**Required actions:**
(a) In the AgBiS2 study summary, how thick were the films that were produced?
(b) Decide whether each statement agrees with the AgBiS2 study summary: (i) The precursor solutions used DMF as the solvent. (ii) The films were deposited by spray coating. (iii) The solar cells reached a current density above 31 mA cm-2.
(c) Continue the AgBiS2 study summary after its last line.

**Text block:**
%%

Purpose of the Study:

  • To develop a simple solution-processed, environmentally friendly infrared absorber.
  • To investigate the properties and performance of silver bismuth sulfide (AgBiS2) films in solar cells.

Main Methods:

  • Solution-crystallization of AgBiS2 films via spin-coating precursor solutions (silver, bismuth nitrates, thiourea in DMF).
  • Optimization of precursor concentrations, film thickness, and substrates.
  • Fabrication of AgBiS2 absorber layers in a gradient fashion.

Main Results:

  • Successfully produced 250 nm thick AgBiS2 films with varying crystal sizes.
  • Achieved high current density (>31 mA cm-2) in solar cells using the AgBiS2 absorber.

%%

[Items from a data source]
%%

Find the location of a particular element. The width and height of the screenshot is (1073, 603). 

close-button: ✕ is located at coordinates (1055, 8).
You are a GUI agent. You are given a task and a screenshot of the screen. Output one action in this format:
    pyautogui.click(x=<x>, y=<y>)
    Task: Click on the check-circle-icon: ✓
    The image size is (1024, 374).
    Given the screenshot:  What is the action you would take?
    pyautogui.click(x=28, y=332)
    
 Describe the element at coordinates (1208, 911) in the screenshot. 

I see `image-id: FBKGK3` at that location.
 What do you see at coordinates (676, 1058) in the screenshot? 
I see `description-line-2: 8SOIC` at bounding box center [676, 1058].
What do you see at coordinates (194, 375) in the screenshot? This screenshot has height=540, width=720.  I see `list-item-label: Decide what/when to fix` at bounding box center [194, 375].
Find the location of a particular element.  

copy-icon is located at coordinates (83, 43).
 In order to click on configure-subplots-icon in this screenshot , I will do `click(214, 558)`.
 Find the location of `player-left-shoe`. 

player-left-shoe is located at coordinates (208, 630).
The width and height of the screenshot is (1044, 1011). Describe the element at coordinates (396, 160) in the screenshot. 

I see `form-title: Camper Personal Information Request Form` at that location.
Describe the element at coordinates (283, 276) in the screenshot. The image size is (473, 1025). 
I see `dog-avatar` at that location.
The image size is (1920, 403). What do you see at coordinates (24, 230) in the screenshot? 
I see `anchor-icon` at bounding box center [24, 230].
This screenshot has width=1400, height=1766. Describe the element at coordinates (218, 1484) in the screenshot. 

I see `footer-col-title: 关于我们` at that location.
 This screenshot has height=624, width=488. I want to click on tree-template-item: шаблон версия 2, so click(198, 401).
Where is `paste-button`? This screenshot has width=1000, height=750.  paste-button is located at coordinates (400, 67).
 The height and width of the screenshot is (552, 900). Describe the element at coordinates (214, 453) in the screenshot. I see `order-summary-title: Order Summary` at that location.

%%

**Your written answers:**
(a) 250 nm

(b)
(i) Yes: "silver, bismuth nitrates, thiourea in DMF"
(ii) No: "spin-coating precursor solutions"
(iii) Yes: "Achieved high current density (>31 mA cm-2)"

(c)
  • Demonstrated high device stability under illumination and prolonged dark storage (>6 months).
  • Attained a record power conversion efficiency of 5.15% for gradient AgBiS2 films.

Conclusions:

  • Solution-processed AgBiS2 is a promising, stable, and eco-friendly alternative absorber for solar cells.
  • Gradient fabrication enhances the efficiency of AgBiS2-based solar cells.
  • This work paves the way for sustainable and high-performance photovoltaic devices.